TASK INSTRUCTIONS:
Of the lines below, copy those that hold the word "panel".

======== DATA RECORDS

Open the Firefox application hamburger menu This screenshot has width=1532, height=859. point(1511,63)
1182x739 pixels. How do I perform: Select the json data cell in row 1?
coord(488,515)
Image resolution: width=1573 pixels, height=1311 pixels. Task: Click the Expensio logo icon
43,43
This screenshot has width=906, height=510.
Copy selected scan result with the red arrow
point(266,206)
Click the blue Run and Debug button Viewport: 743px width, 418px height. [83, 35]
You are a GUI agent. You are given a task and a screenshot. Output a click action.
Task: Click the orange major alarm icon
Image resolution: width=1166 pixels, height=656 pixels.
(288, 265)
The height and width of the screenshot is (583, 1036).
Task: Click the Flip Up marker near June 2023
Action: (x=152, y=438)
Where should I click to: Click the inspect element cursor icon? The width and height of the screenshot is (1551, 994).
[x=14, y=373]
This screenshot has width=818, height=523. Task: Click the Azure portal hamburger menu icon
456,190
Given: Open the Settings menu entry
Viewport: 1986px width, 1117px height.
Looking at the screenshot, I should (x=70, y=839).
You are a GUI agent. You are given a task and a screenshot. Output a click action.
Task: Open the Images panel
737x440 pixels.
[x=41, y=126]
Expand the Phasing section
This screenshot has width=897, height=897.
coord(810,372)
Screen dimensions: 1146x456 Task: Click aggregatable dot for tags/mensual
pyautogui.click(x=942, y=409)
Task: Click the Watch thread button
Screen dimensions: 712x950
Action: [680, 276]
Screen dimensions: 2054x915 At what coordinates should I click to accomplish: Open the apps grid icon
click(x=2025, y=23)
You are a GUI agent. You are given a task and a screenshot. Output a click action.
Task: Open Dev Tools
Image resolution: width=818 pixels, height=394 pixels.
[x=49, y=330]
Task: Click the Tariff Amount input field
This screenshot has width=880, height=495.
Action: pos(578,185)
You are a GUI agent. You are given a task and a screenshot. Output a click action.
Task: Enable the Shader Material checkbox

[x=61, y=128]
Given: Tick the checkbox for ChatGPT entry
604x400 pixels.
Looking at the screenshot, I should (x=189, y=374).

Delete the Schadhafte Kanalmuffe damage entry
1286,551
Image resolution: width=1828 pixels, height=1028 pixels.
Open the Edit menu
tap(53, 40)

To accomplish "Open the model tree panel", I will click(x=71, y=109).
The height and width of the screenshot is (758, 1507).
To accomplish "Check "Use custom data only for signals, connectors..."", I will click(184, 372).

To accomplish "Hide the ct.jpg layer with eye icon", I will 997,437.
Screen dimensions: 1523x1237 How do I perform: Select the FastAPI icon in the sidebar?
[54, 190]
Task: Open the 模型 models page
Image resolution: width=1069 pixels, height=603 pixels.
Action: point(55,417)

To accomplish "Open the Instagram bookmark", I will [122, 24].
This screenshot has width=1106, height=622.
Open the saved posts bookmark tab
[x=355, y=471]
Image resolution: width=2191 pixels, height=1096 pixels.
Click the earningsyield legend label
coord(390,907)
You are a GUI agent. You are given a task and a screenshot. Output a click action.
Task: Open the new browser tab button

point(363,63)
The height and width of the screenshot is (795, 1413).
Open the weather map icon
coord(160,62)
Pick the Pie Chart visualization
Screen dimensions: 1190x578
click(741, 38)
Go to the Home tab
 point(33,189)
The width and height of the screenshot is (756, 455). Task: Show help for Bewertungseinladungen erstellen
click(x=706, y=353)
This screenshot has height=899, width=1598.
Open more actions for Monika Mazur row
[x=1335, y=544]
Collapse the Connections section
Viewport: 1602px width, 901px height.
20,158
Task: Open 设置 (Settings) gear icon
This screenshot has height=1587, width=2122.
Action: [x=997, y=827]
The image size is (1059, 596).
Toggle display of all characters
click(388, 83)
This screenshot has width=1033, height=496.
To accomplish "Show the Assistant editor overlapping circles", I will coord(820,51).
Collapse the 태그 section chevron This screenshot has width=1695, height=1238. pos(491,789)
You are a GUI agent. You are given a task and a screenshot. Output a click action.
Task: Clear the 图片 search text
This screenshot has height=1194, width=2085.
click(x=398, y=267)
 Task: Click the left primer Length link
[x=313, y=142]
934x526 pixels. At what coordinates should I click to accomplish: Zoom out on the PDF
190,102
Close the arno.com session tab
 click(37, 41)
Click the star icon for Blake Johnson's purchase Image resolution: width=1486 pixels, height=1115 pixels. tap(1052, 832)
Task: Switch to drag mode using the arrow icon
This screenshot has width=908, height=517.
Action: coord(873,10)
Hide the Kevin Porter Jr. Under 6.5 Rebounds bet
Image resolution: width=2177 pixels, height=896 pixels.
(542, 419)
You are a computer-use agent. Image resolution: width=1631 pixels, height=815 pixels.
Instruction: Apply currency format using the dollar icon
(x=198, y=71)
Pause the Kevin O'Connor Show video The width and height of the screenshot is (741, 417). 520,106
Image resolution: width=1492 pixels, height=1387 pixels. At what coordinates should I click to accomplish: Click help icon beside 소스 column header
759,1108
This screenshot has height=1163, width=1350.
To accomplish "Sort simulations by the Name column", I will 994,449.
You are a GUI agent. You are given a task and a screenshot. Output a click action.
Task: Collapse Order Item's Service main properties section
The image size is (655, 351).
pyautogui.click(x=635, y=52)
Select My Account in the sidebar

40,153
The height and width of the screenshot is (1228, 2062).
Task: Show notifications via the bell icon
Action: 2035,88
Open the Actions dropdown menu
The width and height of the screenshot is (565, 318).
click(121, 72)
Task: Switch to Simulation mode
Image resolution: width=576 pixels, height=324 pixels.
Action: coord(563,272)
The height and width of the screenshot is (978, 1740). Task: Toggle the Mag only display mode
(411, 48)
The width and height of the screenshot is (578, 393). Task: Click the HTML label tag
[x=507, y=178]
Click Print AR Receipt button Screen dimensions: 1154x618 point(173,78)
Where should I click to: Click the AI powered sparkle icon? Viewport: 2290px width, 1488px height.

================

REPLY:
Task: Open the Images panel
To accomplish "Open the model tree panel", I will click(x=71, y=109).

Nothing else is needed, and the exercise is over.